## Goal of the exercise:
Copy nothing but the lines below, from the one with "Open the main branch selector dropdown" through the one with "Given: Assign a", exactly as written; no pictures should appear.

(Stored items)
------------
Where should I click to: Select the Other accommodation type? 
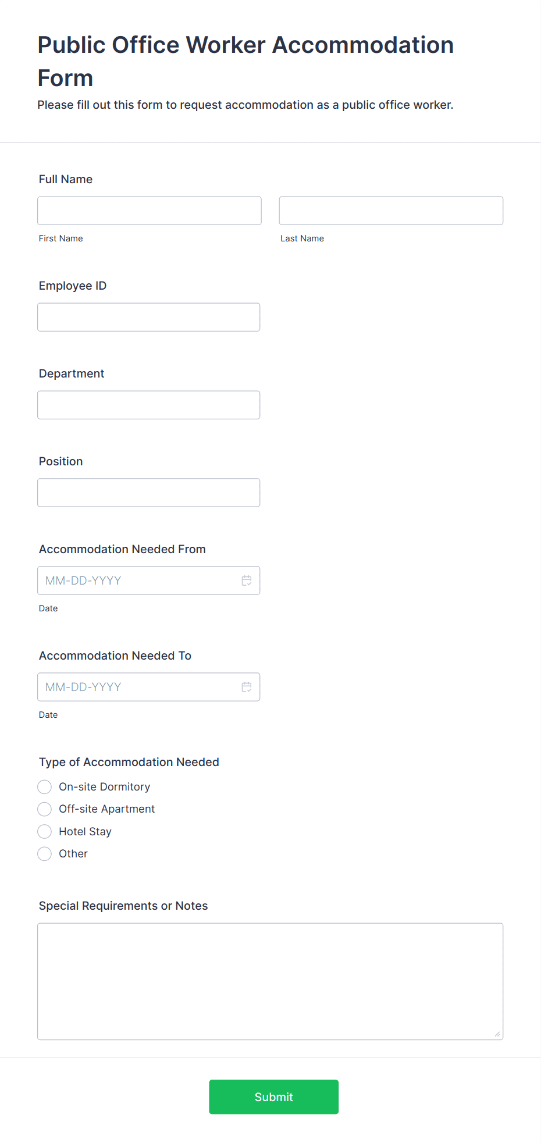click(45, 854)
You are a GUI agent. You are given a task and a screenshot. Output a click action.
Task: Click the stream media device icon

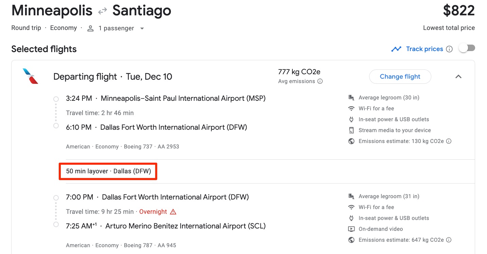pos(351,130)

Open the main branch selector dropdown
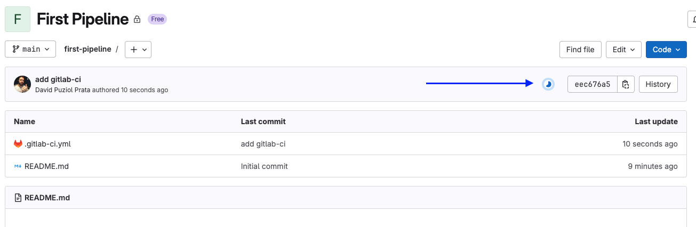click(x=30, y=50)
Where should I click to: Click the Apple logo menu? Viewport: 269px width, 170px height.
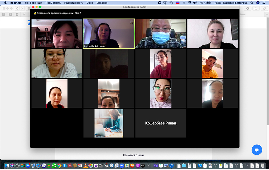click(x=5, y=3)
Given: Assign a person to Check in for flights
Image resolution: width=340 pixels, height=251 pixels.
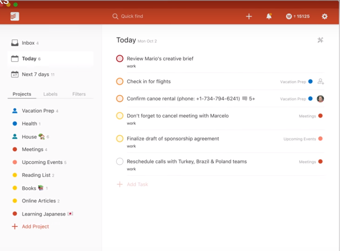Looking at the screenshot, I should (x=321, y=82).
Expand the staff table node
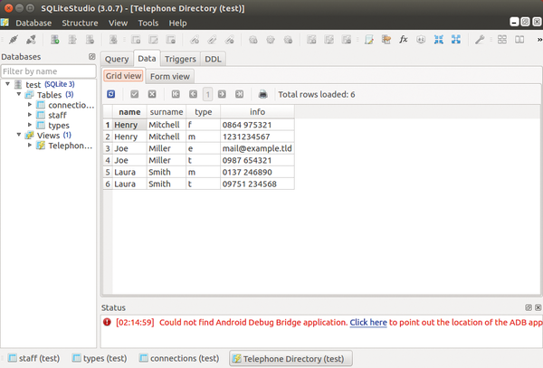 pyautogui.click(x=30, y=115)
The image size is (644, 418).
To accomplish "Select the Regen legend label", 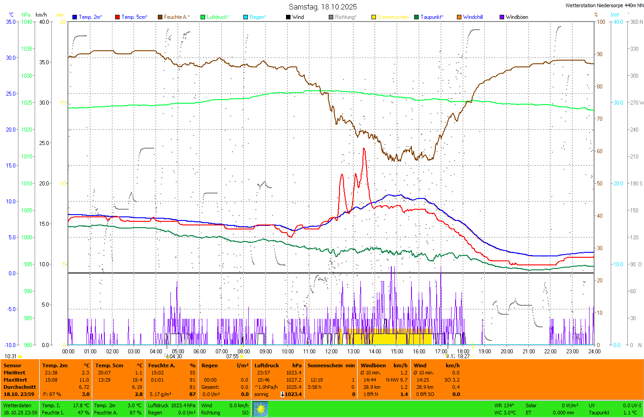I will [x=258, y=17].
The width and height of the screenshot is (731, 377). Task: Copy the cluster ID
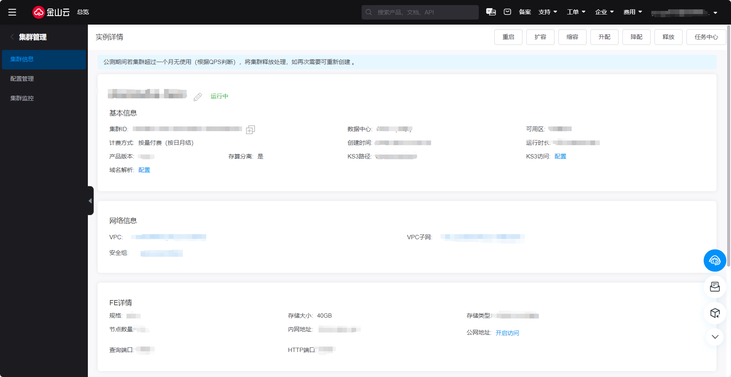(250, 130)
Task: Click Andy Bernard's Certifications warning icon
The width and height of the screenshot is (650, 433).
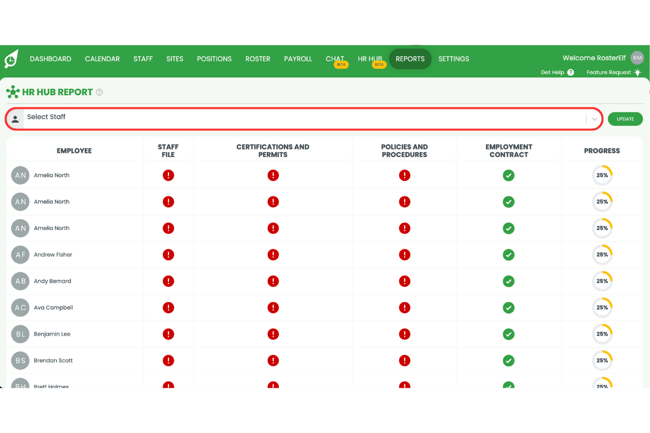Action: (273, 281)
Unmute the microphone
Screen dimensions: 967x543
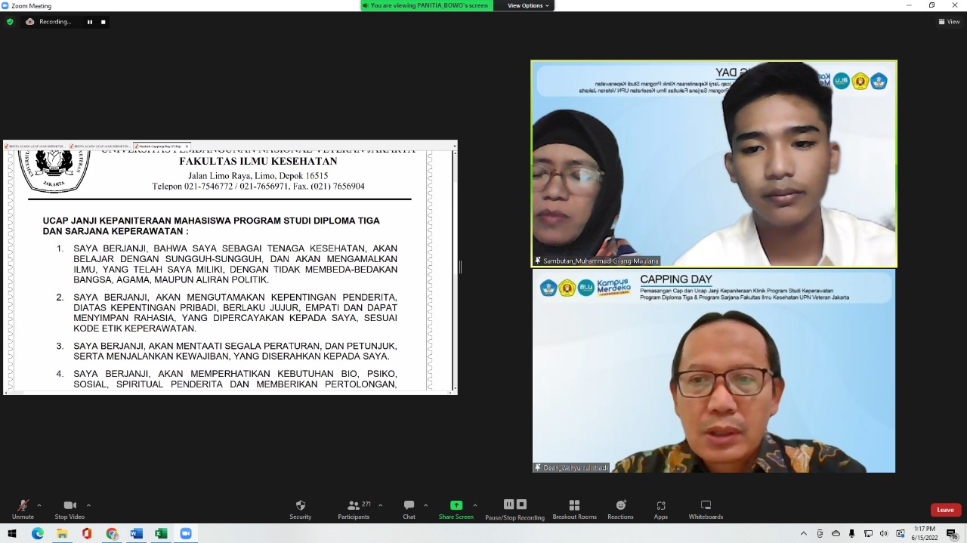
------------
## Solution to the exercise:
Open the main branch selector dropdown
click(x=30, y=50)
Where should I click to: Click the Apple logo menu? Viewport: 269px width, 170px height.
click(x=5, y=3)
Given: Assign a person to Check in for flights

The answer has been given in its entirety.